Search term "prioridad": copy each line of the records that contains it.

§ §

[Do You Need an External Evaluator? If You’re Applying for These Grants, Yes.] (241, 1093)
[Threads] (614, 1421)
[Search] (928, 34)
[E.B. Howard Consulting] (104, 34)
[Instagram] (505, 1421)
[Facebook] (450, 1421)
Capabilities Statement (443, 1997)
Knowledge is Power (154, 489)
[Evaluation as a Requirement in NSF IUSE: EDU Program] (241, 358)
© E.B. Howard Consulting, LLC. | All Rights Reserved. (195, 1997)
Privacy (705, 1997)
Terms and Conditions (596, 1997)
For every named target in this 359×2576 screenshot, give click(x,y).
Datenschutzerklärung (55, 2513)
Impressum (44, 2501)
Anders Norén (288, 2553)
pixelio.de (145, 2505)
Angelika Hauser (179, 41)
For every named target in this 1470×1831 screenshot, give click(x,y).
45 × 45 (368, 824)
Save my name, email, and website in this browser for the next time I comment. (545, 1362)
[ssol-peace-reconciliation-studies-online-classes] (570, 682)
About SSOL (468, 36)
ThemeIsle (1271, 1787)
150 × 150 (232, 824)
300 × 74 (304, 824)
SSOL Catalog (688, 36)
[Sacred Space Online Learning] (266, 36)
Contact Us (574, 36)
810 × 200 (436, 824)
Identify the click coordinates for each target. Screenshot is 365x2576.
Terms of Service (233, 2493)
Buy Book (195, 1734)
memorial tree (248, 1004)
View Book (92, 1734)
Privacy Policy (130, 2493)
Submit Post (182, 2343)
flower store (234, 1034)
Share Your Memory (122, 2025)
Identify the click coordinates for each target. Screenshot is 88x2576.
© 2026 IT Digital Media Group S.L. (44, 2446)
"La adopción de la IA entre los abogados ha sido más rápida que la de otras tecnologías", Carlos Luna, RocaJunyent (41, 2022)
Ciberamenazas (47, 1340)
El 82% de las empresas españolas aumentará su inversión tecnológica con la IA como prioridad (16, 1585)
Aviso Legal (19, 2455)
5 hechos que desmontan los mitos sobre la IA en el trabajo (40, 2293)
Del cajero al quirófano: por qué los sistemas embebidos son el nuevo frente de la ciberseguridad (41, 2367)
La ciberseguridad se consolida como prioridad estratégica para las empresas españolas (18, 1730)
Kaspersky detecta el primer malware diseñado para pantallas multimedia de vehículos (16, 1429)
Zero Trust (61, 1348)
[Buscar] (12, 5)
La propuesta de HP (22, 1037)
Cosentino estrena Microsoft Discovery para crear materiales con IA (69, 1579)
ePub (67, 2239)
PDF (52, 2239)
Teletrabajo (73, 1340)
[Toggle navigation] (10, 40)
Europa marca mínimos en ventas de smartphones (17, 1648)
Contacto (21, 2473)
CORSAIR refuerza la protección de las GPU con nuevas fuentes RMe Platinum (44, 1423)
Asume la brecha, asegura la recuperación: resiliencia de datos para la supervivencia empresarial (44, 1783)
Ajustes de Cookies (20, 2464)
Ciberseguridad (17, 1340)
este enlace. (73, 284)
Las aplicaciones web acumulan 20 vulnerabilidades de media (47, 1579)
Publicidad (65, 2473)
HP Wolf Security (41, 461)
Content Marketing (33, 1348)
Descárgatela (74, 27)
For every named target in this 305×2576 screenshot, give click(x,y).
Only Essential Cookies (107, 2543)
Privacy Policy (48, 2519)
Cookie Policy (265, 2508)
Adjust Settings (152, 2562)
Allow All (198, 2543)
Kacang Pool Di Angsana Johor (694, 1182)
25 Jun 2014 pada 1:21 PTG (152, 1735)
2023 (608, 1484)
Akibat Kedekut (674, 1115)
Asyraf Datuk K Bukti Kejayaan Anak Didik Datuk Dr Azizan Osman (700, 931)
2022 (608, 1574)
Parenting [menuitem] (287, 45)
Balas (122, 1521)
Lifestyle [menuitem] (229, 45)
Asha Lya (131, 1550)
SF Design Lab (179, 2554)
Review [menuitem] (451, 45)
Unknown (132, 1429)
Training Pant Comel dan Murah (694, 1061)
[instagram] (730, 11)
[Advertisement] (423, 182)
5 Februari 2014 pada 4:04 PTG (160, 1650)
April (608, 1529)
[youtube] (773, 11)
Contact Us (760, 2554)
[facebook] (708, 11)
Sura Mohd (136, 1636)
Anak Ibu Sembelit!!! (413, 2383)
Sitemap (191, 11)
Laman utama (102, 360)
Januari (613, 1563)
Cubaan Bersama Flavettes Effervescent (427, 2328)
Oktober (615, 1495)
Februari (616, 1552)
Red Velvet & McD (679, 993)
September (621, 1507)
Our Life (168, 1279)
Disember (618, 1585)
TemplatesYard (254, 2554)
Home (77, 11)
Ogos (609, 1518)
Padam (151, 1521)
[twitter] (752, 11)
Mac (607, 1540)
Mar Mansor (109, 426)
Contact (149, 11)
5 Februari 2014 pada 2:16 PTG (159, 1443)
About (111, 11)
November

§ §

**Written response**
El 82% de las empresas españolas aumentará su inversión tecnológica con la IA como prioridad (16, 1585)
La ciberseguridad se consolida como prioridad estratégica para las empresas españolas (18, 1730)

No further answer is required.